When guns are shipped from the manufacturer, they are carefully packaged.  Sometimes they come in cardboard boxes. It might seem logical to store them that way, but it’s actually harmful  Cardboard absorbs moisture, thereby exposing the gun to the very thing we’re trying to protect it from.


Don’t store guns in holsters.

It is common sense that leather absorbs and holds moisture. Anyone who has worn leather boots in the rain can attest to that. But even nylon or Kydex holsters can attract or hold moisture. Safes are for storing guns rather than holsters. Some safes come with holsters on the inside of the door for handguns. They are convenient but fall in the same category as other holsters.


Don’t store guns in padded cases or gun rugs.

We use these things to protect our guns when they are not in the safe. They can have the opposite effect inside it. These are made of soft materials that absorb moisture and are best set aside for transporting guns rather than storing them.


Don’t overcrowd the guns.

Air circulation is an important factor in preventing moisture from accumulating.  Guns should be stored so that they do not touch and there is ventilation space between them. Most safes come with spacers built in for rifles and shotguns. Pistols should be stored in a pistol rack. 

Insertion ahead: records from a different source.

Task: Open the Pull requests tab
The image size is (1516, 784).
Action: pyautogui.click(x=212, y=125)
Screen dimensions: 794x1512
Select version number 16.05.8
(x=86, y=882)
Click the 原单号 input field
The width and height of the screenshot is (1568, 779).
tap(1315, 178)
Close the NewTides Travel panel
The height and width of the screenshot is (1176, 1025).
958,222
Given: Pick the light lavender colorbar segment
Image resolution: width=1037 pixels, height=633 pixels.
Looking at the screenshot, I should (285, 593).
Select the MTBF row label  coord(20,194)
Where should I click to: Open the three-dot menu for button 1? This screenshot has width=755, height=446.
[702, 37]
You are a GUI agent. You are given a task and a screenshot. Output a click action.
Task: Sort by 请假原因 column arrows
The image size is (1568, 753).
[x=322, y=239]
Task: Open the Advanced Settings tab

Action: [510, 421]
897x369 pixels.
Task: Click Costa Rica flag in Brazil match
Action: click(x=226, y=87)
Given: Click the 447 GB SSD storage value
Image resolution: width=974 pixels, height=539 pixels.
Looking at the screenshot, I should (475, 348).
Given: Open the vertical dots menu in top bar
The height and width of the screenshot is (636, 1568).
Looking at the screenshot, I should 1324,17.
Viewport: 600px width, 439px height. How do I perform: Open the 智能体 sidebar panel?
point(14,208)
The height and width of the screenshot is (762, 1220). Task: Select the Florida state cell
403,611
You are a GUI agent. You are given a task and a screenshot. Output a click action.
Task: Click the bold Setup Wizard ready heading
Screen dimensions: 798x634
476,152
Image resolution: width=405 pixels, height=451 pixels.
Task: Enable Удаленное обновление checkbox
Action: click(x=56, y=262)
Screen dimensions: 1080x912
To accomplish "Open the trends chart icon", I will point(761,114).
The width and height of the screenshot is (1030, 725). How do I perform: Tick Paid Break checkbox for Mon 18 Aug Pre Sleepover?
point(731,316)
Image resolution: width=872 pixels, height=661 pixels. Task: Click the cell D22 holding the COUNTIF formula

If you teach your customers these practices, they will have rust-free firearms when they open their safe. These are all simple and relatively inexpensive solutions that should be easy to sell. In addition, they are generally high-profit items. Don’t let your customers leave without explaining these practices and recommending the products. The customer has already shown interest in protecting their guns. Help them do that and help your sales as well.